# Texte fourni

Informer, cela veut aussi dire qu’il existe une manière particulière de donner le biberon à un bébé allaité : très bien expliquée par LLL France ici et montrée également là . Cela veut aussi dire qu’il y a des alternatives au biberon, en fonction de l’âge du bébé, comme le DAL (ou sonde) au doigt, la tasse à bec, la paille, voire d’autres encore à inventer, pourquoi pas ?

Donc, oui, il peut arriver qu’un bébé préfère le biberon pour l’une ou l’autre des raisons mentionnées plus haut. Si cela convient à la maman, tant mieux. Si ce n’est absolument ce qu’elle souhaite vivre il est important d’évoquer cette possibilité avec elle en amont pour être vigilant à ce que l’efficacité de bébé soit réelle, à la manière de donner le biberon voire au choix d’un autre moyen de lui donner son lait. Il est important aussi de l’aider à voir comment inverser la tendance et trouver le chemin qui lui conviendra.

En ce qui concerne l’allaitement maternel (comme dans de multiples autres domaines d’ailleurs…), on ne peut jamais dire jamais ou toujours. Chaque nouvelle histoire est une histoire à découvrir. Alors gardons-nous d’être dans la peur ou la certitude et avançons un jour après l’autre.

# Consigne
Reproduisez fidèlement le passage du texte sur l’allaitement qui commence aux mots « Informer, cela veut » et s’arrête après « inventer, pourquoi pas ? ».

# Liste des données
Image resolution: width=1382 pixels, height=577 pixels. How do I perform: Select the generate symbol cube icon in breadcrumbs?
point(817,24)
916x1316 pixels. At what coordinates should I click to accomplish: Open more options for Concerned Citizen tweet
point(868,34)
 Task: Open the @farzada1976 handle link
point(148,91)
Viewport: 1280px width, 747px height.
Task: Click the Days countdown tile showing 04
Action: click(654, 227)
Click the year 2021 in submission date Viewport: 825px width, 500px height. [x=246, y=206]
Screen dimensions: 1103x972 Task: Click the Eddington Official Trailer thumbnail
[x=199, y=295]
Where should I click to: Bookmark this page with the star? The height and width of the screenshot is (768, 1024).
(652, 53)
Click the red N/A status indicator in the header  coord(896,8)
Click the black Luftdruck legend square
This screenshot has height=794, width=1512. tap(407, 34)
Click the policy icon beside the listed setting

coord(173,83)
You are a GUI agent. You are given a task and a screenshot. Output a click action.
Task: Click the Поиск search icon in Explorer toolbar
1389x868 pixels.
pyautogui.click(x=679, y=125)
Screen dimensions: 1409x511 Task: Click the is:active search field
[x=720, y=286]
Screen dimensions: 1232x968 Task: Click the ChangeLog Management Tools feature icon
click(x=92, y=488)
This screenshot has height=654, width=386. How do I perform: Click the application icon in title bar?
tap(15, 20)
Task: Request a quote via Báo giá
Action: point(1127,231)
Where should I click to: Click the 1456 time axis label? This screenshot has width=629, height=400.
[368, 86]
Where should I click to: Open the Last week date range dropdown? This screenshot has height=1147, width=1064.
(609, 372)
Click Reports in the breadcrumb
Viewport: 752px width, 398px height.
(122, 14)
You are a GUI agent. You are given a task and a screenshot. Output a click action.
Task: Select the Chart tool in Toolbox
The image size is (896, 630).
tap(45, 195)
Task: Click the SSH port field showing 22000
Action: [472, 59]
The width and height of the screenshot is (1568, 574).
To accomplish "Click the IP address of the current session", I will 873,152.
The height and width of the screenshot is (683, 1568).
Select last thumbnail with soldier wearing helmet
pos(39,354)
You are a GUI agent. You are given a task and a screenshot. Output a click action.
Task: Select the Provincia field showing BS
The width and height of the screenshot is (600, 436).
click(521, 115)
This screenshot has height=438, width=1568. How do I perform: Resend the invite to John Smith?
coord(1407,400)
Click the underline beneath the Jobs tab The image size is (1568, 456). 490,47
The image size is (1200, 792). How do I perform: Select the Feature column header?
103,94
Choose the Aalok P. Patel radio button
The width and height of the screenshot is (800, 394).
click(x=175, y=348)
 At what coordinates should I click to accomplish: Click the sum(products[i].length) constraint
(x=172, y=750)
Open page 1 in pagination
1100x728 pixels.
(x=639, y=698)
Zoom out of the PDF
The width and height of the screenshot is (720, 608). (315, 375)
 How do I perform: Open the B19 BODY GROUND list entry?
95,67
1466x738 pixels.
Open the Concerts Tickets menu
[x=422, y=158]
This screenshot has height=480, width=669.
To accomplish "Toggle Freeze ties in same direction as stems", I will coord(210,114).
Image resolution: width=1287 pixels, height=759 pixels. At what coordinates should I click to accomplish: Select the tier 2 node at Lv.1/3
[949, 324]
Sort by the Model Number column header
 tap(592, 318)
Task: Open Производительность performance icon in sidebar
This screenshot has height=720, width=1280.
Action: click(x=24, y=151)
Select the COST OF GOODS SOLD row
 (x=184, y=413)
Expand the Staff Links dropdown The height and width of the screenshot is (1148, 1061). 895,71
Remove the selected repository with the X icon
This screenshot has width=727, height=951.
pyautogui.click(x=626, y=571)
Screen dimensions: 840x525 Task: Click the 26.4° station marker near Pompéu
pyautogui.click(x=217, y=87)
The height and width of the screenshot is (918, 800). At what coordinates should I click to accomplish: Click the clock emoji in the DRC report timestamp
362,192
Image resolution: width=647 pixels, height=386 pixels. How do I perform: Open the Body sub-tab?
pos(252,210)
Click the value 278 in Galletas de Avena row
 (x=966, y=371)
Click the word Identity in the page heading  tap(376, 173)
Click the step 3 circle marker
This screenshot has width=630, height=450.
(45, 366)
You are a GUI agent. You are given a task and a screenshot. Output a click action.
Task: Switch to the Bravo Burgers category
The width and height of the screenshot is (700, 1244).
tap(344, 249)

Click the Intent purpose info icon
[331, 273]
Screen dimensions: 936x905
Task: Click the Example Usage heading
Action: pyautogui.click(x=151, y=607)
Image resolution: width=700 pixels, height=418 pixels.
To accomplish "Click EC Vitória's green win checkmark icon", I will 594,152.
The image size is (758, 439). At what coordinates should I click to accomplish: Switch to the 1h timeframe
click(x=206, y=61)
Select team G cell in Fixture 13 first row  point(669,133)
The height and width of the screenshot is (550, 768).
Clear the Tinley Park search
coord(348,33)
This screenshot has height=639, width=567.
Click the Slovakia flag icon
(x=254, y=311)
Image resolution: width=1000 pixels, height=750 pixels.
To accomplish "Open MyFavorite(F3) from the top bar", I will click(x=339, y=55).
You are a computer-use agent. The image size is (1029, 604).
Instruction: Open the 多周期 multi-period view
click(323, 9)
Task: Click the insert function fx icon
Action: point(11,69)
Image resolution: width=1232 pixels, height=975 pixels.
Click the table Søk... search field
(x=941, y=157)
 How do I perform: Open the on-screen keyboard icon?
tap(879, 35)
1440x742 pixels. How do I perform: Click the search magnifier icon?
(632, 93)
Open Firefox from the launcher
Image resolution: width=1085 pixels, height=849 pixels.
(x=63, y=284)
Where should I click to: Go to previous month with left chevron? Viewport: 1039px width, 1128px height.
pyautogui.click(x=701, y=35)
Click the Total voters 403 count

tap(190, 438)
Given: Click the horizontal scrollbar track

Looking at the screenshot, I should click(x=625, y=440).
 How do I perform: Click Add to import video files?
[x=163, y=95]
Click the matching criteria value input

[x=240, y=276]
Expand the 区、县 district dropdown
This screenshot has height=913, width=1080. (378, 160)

# Réponse
Informer, cela veut aussi dire qu’il existe une manière particulière de donner le biberon à un bébé allaité : très bien expliquée par LLL France ici et montrée également là . Cela veut aussi dire qu’il y a des alternatives au biberon, en fonction de l’âge du bébé, comme le DAL (ou sonde) au doigt, la tasse à bec, la paille, voire d’autres encore à inventer, pourquoi pas ?